Más todavía: cuando la Constitución habla de "su ley" —junto a las normas de ética y de autorregulación—, ¿no se estará refiriendo a una todavía inexistente, más amplia, Ley de Comunicación? ¿Por qué tanta resistencia, corporativa, de privilegio, a normar/garantizar el ejercicio ciudadano de los derechos a la comunicación e información? ¿Con parapeto/fuero mediático hay democracia? Nada sin nosotros / de nosotros, nada.

Y es que mientras sigamos solazándonos en la autocontemplación sin capacidad de autocrítica, colegas, la Ley de Imprenta seguirá siendo una coraza bastante parecida a la inmunidad. O para decirlo en las autorizadas palabras (libres de sospecha) del maestro Beltrán: seguirá siendo una norma "engorrosa en su procedimiento, carente de actualización, criticada por ineficaz, especialmente por los políticos, insuficientemente conocida por las autoridades judiciales e inclusive por los propios periodistas".

¿Hacer? ¿Qué hacer? En 1987, años inaugurales de la democracia pactada —esa promiscuidad—, el senador Mario Rolón Anaya presentó un proyecto de ley (aprobado en el Senado por la hegemónica mayoría oficialista MNR-ADN), orientado a que los delitos previstos en la Ley de Imprenta sean tipificados de acuerdo al Código Penal y que su trámite procesal se sujete a las previsiones del Código de Procedimiento Penal. Qué tal. Un claro ejemplo de (proyecto de) "ley mordaza" que, por supuesto, quedó en el camino.

Tentaciones tales, tributarias del afán por controlar los medios, hubo y seguramente habrá en los patios interiores. Y estoy seguro que, así planteadas, ¡no pasarán! En ello no hay concesión posible. Pero tan autoritario como negar los principios de la Ley de Imprenta es bloquear el mandato constitucional de normar la comunicación e información (no para privilegio de los operadores mediáticos, sino como derechos de la ciudadanía).

¿Cuáles son los riesgos mayores? Identifico dos: que unos se monten en el desprecio (Ley de Imprenta a la basura) y los otros se congelen en la veneración (ni una coma se mueve).

Así, intransigentes, el debate ausente se convierte en muralla contra el desafío común, ya impostergable, de democratizar la comunicación, la información y el interconocimiento. Peor todavía.

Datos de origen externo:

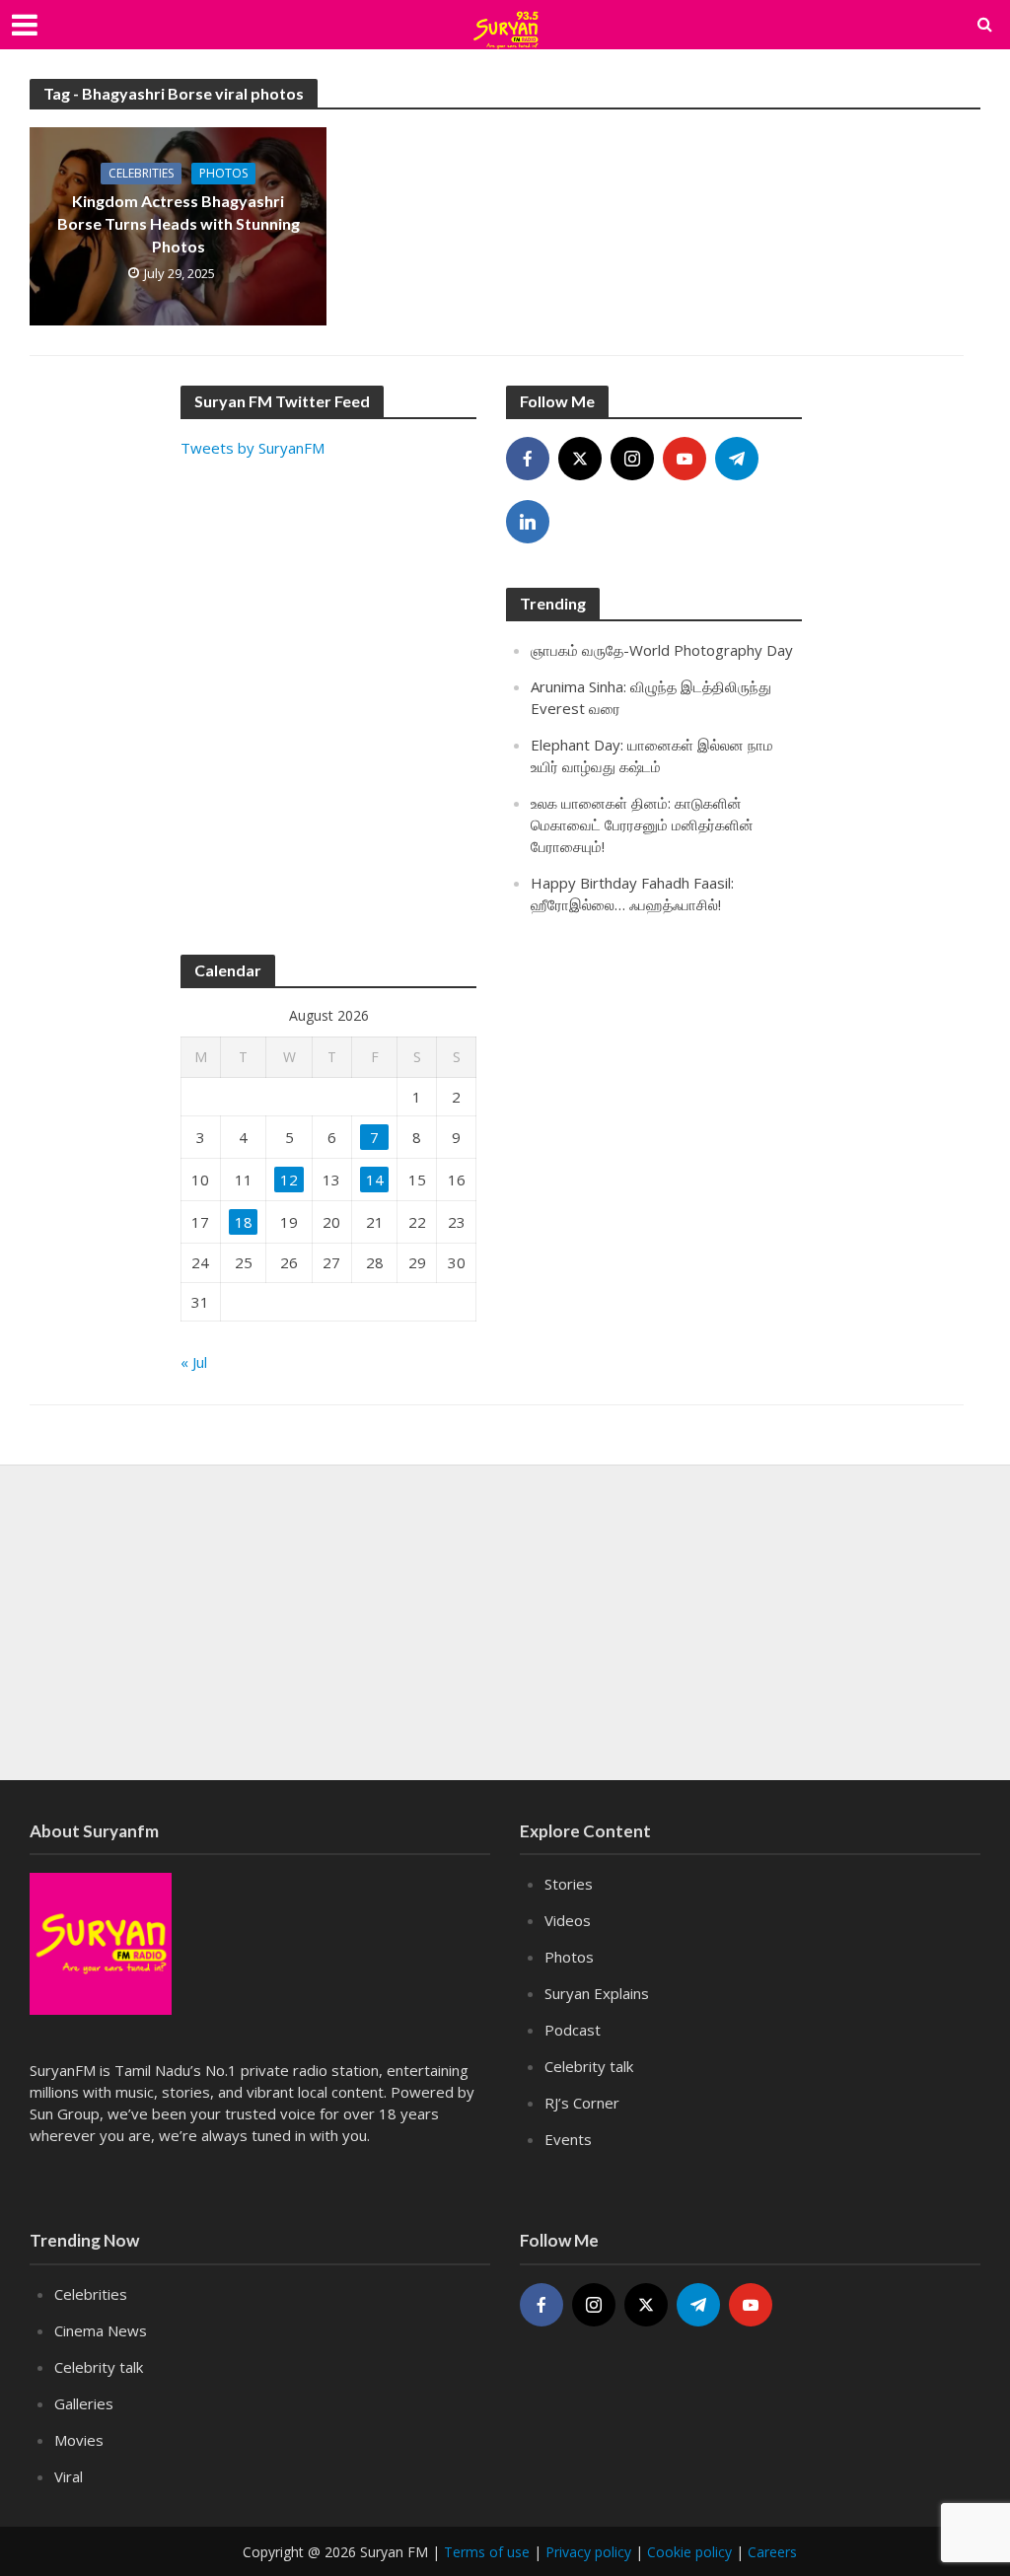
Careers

Estamos ante el renovado despropósito, gremial, de que —como bien advierte Andrés Gómez— la Ley de Imprenta "no sea más que la ley de la impunidad mediática". Suena terrible. Y lo es. Sobran silencios.

El fantasma...Un fantasma asoma, mas todavía no recorre, nuestra comarca. Es el fantasma, imperecedero, irrenunciable, de la democratización de la comunicación. Ora como necesidad, ora como mandato/demanda (allende la Ley de Imprenta), nos plantea como sociedad oportunidades y retos —también riesgos— para la (auto)regulación en contextos experimentales de cambio en democracia con difícil, todavía incierta, refundación del Estado.

Está visto: la comunicación pública (su norma, su ejercicio) es un asunto demasiado importante como para dejarlo sólo en manos de empresarios mediáticos y periodistas.